→ DESCRIPTION OF THE TASK
In the passage on correlation analysis, at which normalized heights are the two correlation datasets in Figure 7a located?

→ DOCUMENT SECTION
To calculate the cross-correlation for the 1D-T data ensemble, for instance, we used two random variables, $V_i\left(y_{nrom,i},t_i\right)$ and $V_j\left(y_{nrom,j},t_j\right)$, representing two 1D-T displacement vectors defined at normalized locations $y_{nrom,i}$ and $y_{nrom,j}$ and specific loading times $t_i$ and $t_j$, respectively. The covariance given to $V_i$ and $V_j$ can be defined as:

$$\mathrm{cov}(V_i,V_j)=E[(V_i-E(V_i)(V_j-E(V_j)]$$

(3)

The covariance can be normalized to produce the correlation coefficient:

$$\rho (V_i,V_j)=\frac{\mathrm{cov}(V_i,V_j)}{\sigma (V_i)\sigma (V_j)}$$

(4)

where $\sigma \left(V_i\right)$ and $\sigma \left(V_j\right)$ represent the standard deviation of displacement data from random variables $V_i$ and $V_j$, respectively.

Figure 7a,b show two cases to illustrate the computation of the auto- and cross-correlation analyses. Auto-correlation denotes correlation only within the same data ensemble at a given time—namely, time lag ${\delta }_t=0\min$—whereas cross-correlation denotes correlation computed between data ensembles at different times (i.e., loading stages)—namely, time lags ${\delta }_t\ne 0 \min$. Figure 7 presents both auto- and cross-correlation cases for the 1D-T data ensemble. Figure 7a presents the computation of two correlation datasets distanced ${\delta }_{y_{norm}}$ located at normalized heights of 0.2 and 0.8 at 7.0% of the axial strain. Since ${\delta }_{ynorm}$ can be measured in either direction depending on which vector is defined as $V_i\left(y_{nrom,i},t_i\right)$ and $V_j\left(y_{nrom,j},t_j\right)$ (along the normalized height), thus ${\delta }_{ynorm}$ can have both positive and negative values. For the auto-correlation case, as highlighted by the squared and triangle symbols located in the positive and negative sides of ${\delta }_{y_{norm}}$ in Figure 6a, the correlation structure is symmetrical with respect to the horizontal line ${\delta }_{ynorm}=0$. In the case of cross-correlation (between data ensembles at 7.0% and 9.6% of axial strain), the correlation structure is not symmetric (Figure 7b).

→ DATA PROVIDED
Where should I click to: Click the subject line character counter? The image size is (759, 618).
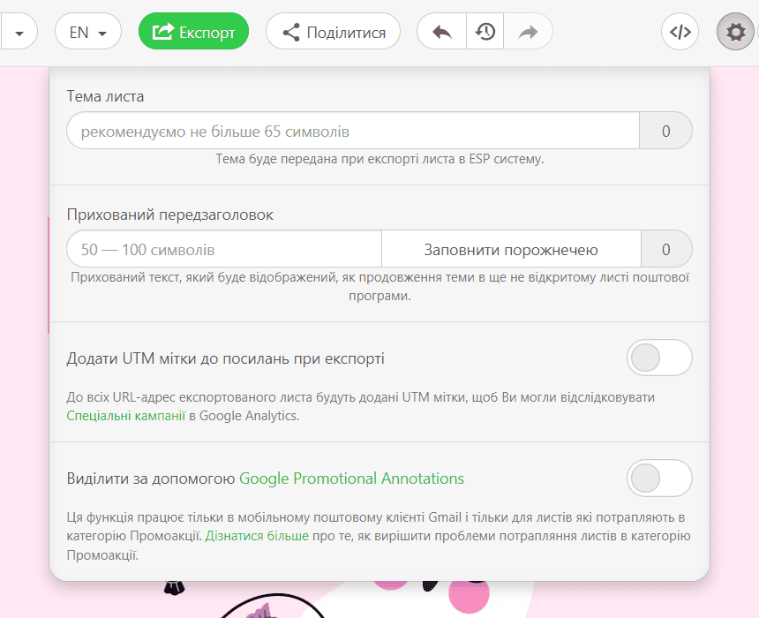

→ TASK RESPONSE
0.2 and 0.8